BRANO SCELTO:
· · ·

Aspettando la Gira zapatista

Ancora non ci credo. Poche ore e gli zapatisti saranno qui. Qui, al Rivolta, nel centro sociale che mi ha visto crescere, lottare e sognare. Qui, a fianco di vecchi compagni di mille battaglie e a nuovi compagni di cui a malapena ricordo il nome. Guardo fuori dalla finestra dell’osteria, il Rivolta è pronto, come sempre quando organizziamo grandi eventi. Sulla rete che separa il centro di accoglienza dal resto del centro sociale, sono appesi due striscioni che daranno il benvenuto alle compagne e ai compagni indigeni: “bienvenid@s compas zapatistas” e “Bae per sempre”.

· · ·

ESTRATTI DEI DATI:
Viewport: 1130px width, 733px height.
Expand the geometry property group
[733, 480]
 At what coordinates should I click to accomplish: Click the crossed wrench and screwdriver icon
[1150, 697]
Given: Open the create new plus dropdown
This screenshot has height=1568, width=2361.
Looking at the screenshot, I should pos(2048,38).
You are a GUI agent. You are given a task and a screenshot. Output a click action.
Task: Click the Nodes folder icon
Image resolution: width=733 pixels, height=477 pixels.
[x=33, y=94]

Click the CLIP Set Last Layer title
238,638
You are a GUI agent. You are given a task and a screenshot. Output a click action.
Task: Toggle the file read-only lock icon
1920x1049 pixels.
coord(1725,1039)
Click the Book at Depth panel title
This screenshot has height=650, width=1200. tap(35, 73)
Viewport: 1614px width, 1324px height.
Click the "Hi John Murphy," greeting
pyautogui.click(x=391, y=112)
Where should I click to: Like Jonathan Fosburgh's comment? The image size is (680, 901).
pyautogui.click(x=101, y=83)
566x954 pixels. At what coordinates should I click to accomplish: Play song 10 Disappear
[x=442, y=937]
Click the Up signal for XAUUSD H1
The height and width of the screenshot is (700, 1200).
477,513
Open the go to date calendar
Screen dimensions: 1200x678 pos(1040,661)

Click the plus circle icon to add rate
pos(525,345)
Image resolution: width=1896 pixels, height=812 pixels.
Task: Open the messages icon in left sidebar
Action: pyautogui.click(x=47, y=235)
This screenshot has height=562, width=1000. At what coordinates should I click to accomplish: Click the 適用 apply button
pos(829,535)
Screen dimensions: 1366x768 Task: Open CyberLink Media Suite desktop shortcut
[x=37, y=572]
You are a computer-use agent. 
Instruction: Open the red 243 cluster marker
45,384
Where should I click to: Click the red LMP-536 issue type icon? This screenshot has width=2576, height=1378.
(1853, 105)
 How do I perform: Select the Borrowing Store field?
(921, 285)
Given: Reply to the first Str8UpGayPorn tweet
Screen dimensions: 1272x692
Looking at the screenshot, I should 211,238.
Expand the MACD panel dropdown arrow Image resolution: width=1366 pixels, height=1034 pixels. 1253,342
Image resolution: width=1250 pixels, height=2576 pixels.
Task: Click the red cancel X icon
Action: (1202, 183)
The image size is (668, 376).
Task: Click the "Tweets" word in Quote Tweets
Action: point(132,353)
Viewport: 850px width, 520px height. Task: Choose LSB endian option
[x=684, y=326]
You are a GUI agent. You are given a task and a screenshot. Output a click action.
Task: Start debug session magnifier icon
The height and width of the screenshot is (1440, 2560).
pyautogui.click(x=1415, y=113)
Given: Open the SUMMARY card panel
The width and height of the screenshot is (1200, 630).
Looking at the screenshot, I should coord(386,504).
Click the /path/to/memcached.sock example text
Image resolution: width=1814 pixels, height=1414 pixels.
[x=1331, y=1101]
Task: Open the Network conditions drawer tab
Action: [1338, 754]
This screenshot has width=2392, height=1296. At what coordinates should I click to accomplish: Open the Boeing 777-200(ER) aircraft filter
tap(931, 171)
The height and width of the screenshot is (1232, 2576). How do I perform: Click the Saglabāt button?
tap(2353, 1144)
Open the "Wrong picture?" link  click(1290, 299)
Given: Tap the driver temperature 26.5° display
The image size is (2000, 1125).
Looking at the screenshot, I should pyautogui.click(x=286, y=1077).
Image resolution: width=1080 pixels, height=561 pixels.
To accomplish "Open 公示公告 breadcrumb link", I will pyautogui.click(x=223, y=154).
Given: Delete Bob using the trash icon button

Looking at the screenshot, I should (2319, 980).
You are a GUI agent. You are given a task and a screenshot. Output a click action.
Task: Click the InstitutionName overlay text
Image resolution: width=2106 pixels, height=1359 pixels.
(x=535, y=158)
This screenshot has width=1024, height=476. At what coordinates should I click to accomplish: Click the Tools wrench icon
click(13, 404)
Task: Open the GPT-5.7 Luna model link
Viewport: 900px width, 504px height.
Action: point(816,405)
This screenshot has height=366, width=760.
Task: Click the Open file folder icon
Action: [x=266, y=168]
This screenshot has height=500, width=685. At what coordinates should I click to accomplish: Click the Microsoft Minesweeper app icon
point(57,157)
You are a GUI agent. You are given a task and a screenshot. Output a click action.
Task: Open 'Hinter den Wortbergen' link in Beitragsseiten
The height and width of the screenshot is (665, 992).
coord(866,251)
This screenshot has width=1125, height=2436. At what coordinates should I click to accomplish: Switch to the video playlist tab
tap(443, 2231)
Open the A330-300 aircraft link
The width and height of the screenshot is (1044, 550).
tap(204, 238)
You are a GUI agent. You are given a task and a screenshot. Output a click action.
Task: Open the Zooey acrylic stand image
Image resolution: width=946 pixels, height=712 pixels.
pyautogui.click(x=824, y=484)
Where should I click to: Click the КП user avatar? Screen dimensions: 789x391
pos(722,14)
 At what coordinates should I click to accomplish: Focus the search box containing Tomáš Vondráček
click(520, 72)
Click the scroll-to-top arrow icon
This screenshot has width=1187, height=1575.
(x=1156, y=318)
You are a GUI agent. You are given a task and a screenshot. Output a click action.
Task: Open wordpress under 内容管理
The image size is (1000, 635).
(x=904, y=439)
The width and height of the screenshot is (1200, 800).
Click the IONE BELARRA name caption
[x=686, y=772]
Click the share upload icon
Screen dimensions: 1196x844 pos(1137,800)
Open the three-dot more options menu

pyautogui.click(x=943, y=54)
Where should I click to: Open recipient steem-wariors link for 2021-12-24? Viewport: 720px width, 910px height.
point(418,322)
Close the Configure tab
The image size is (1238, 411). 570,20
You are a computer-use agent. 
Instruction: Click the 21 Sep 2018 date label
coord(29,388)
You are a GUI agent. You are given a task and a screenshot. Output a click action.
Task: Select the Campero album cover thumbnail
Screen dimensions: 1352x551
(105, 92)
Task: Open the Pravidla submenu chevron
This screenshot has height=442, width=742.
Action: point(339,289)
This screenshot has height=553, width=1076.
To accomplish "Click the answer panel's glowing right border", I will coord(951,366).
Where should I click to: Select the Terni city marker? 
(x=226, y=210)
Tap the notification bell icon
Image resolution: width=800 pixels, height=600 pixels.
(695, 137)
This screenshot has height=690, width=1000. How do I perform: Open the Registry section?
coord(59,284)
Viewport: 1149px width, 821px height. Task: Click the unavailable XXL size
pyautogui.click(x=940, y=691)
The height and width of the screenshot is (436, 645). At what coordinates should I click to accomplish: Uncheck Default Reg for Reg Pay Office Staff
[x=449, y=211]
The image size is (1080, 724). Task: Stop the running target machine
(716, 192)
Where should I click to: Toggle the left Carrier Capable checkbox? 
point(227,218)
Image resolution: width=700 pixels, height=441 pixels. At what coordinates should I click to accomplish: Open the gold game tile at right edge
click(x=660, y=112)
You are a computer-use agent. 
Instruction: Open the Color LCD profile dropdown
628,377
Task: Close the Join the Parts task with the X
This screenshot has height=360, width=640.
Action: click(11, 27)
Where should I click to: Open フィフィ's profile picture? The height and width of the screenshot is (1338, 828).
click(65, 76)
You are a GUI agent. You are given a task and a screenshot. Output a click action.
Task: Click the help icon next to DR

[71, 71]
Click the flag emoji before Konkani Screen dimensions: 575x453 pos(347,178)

· · ·

OBIETTIVO: Secondo il brano scelto, a che cosa servono i due striscioni appesi sulla rete che separa il centro di accoglienza dal resto del centro sociale? Spiegalo in una, due o tre frasi.

SOLUZIONE DELL'ESERCIZIO: I due striscioni servono a dare il benvenuto alle compagne e ai compagni indigeni zapatisti. Su di essi si legge “bienvenid@s compas zapatistas” e “Bae per sempre”.